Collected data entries
————————
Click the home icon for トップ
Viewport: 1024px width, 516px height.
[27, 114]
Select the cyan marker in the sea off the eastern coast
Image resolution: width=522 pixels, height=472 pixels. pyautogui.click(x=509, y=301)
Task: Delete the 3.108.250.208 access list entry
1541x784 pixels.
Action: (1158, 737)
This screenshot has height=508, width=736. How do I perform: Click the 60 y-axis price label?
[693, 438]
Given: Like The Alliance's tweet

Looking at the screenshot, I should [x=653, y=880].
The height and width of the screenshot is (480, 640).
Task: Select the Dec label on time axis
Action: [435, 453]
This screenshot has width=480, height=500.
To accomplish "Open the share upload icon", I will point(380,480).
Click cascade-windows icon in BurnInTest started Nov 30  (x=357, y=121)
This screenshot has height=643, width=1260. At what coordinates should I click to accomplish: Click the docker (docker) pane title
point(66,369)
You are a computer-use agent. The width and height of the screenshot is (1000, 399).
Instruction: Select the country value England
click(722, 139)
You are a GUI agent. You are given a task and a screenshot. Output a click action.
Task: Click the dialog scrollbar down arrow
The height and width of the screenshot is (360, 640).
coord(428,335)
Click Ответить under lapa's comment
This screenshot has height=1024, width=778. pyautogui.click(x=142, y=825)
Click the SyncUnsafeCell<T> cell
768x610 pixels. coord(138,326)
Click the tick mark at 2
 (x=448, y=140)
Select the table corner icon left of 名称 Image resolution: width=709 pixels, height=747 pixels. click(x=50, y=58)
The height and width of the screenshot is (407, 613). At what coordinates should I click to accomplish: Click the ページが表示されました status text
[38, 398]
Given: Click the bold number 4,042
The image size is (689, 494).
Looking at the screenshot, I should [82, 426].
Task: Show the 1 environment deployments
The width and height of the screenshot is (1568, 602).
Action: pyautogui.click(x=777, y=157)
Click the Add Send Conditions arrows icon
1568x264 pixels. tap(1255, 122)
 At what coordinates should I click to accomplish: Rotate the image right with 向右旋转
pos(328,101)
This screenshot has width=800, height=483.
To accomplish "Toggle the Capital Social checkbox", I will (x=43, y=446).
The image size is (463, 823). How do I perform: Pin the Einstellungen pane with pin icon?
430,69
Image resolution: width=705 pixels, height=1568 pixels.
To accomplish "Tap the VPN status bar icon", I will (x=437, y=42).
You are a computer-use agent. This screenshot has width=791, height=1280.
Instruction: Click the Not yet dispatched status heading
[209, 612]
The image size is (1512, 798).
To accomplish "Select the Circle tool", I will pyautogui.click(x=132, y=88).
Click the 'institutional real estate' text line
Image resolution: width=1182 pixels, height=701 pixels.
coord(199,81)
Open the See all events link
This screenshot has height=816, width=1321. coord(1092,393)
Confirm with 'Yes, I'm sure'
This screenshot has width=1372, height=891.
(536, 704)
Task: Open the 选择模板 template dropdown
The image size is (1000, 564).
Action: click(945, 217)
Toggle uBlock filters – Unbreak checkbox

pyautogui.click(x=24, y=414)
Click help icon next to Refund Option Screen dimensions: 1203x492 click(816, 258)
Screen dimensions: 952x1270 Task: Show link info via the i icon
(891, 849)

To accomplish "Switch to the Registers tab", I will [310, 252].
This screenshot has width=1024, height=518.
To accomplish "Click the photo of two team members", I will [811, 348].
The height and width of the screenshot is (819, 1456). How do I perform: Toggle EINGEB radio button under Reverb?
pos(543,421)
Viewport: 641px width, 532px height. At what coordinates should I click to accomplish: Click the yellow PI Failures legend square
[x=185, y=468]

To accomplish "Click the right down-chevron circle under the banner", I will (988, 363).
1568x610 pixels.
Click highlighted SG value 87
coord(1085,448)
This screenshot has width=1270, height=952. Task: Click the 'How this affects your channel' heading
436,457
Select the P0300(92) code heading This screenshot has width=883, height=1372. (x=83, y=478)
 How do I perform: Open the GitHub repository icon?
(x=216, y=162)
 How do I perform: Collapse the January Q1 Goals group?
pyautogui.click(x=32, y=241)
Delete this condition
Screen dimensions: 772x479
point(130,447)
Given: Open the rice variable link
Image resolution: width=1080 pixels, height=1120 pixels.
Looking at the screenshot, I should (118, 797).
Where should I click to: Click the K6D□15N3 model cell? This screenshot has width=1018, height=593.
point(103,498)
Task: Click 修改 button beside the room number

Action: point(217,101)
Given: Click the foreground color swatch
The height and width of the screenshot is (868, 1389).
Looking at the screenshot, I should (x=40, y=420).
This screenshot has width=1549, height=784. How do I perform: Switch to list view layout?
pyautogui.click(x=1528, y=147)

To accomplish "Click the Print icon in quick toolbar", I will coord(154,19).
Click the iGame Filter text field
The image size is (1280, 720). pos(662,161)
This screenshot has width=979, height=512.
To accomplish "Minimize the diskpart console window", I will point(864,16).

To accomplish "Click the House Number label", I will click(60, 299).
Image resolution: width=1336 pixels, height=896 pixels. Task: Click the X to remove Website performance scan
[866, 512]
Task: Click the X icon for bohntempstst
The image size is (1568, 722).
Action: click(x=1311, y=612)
————————
#### TASK REQUIREMENTS
Search the entries for the word "agent" and show every line that has it.

#### EXERCISE RESPONSE
You are a computer-use agent. The width and height of the screenshot is (1000, 399).
You are a GUI agent. You are given a task and a screenshot. Output a click action.
You are a computer-use agent. This screenshot has width=791, height=1280.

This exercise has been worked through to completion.